Comey first briefed Trump about the dossier claims at a pre-inauguration intelligence briefing at Trump tower. Stephanopoulos asked Comey whether he informed Trump about the dossier’s political origins and whether Trump had a “right” to know.

Here is a transcript of that portion of the interview:

GEORGE STEPHANOPOULOS: Did you tell him that the Steele Dossier had been financed by his political opponents?

JAMES COMEY: No. I didn’t– I didn’t think I used the term “Steele Dossier,” I just talked about additional material.

GEORGE STEPHANOPOULOS: Did he– but did he have a right to know that?

JAMES COMEY: That it’d been financed by his political opponents? I don’t know the answer to that. I– it wasn’t necessary for my goal, which was to alert him that we had this information.
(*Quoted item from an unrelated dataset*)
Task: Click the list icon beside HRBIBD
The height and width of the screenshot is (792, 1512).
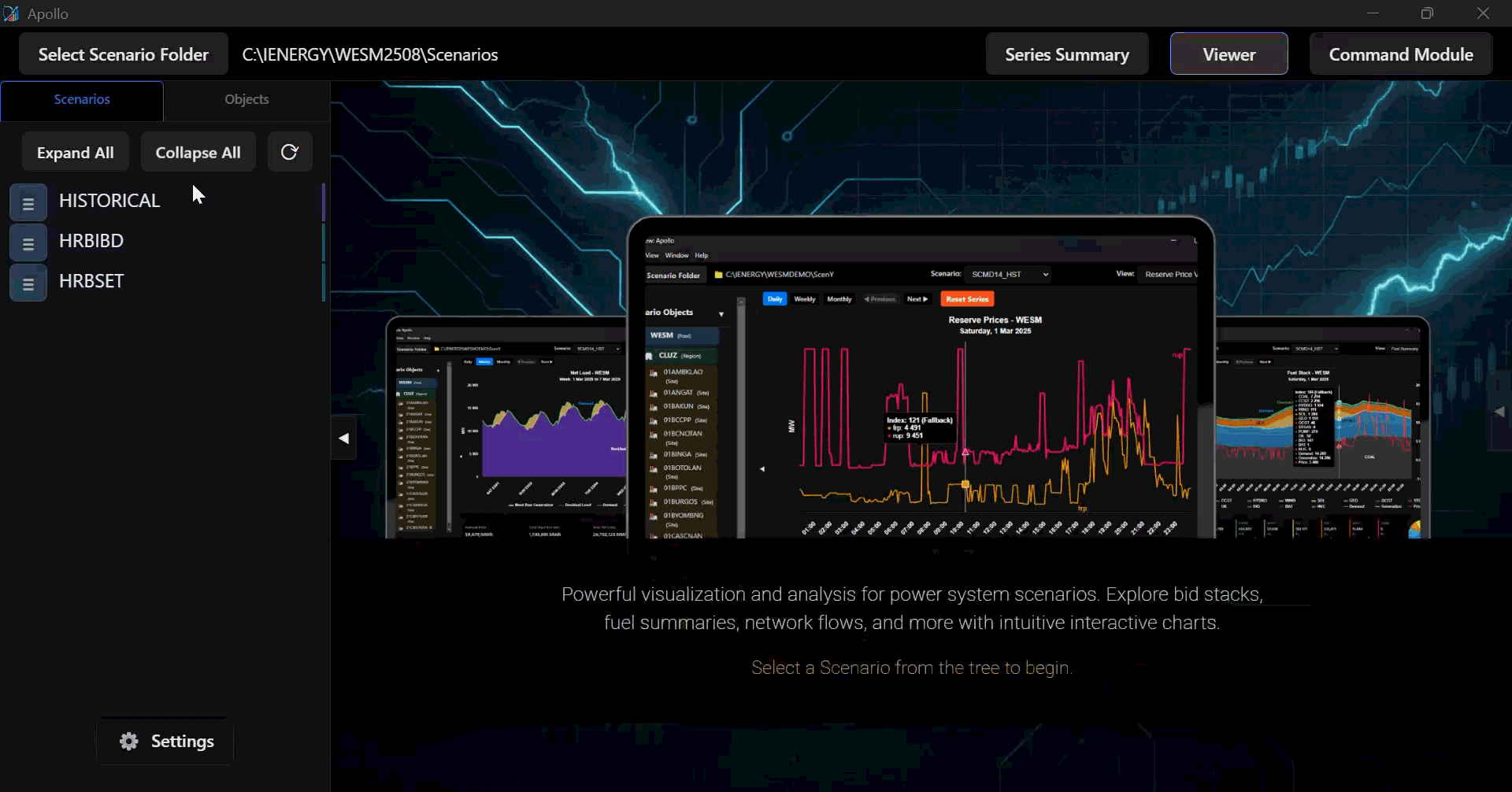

Again, I was clear on whether it’s true or not, it’s important that you know, both because of the counterintelligence reason and so you know that this maybe going to hit the media.

Earlier in the interview, Comey admits that he knew about the dossier’s questionable funding when he was first told about the document’s charges the summer before the election.

Comey describes numerous other talks with Trump about the dossier contents, including a Jan. 11 phone call; a one-on-one White House dinner on Jan. 27; and two subsequent phone calls from Trump.

At the dinner, Comey admits that he pushed back against Trump’s suggestion of probing the x-rated claims inside the dossier. This while Comey was aware – but still kept to himself – that the document was funded by Trump’s main political opponents.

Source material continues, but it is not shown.